• THE EXERCISE
Can you rewrite every line of the records below, from the line that contains "Task: Click the line modelos de negocio" through the end of the records, and shift each coordinate in the answers by adding 18 to it?

• Records from a pointing dataset
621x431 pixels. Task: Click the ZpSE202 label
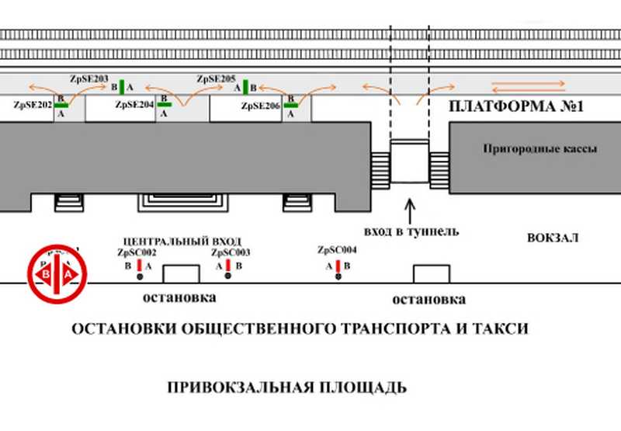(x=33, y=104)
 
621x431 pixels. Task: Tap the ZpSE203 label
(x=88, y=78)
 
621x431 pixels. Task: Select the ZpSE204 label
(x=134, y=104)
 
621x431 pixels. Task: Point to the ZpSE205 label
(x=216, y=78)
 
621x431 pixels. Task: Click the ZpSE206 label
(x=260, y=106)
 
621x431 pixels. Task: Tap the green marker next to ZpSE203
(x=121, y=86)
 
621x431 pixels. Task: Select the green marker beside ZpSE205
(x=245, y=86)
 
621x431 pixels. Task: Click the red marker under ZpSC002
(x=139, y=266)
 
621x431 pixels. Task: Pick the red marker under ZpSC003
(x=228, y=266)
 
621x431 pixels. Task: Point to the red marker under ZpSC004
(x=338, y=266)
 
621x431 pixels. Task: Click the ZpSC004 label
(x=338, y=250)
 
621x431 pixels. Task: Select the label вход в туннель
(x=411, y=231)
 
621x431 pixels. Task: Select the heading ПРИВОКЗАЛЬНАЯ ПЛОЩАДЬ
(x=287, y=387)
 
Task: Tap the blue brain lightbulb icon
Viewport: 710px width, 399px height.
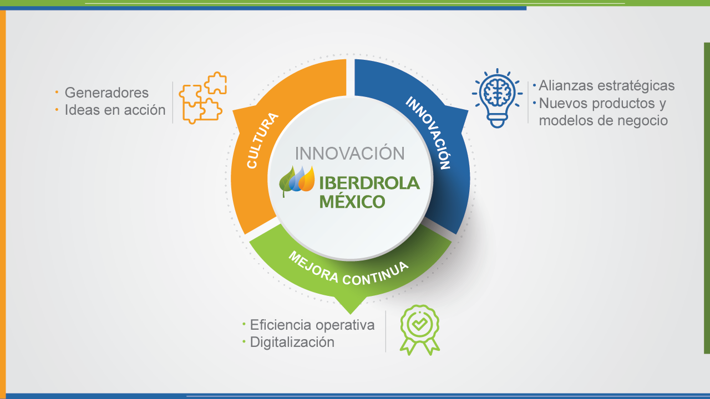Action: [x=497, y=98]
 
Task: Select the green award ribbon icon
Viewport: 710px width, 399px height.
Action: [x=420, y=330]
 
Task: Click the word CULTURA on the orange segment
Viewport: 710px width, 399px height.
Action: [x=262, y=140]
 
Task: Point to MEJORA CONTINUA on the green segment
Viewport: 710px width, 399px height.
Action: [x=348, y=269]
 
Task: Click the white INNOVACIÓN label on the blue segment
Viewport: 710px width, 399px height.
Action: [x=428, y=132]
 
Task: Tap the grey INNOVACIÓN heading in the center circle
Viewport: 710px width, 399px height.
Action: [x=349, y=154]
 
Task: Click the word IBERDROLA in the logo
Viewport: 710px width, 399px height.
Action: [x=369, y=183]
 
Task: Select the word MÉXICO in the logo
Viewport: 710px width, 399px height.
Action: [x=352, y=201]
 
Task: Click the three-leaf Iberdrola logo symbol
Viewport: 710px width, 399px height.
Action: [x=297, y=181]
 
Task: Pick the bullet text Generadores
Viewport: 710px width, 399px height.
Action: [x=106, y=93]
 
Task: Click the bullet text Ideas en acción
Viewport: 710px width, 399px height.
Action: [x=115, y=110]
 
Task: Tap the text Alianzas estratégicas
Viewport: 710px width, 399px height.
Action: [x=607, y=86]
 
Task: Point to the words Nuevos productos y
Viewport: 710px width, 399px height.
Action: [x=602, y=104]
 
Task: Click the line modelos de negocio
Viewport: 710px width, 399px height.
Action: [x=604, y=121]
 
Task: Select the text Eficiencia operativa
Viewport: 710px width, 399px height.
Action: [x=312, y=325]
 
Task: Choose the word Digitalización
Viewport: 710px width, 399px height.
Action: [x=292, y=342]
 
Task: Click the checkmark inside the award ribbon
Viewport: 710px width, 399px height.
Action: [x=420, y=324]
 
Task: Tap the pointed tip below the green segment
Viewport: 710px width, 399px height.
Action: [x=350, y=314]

• EXERCISE SOLUTION
Task: Click the line modelos de negocio
Viewport: 710px width, 399px height.
Action: [x=622, y=139]
 
Task: Select the text Eficiencia operativa
Viewport: 710px width, 399px height.
Action: [x=330, y=343]
 
Task: Choose the word Digitalización
Viewport: 710px width, 399px height.
Action: [x=310, y=360]
 
Task: Click the checkmark inside the award ribbon
Viewport: 710px width, 399px height.
Action: [x=438, y=342]
 
Task: Tap the pointed tip below the green segment
Viewport: 710px width, 399px height.
Action: [x=368, y=332]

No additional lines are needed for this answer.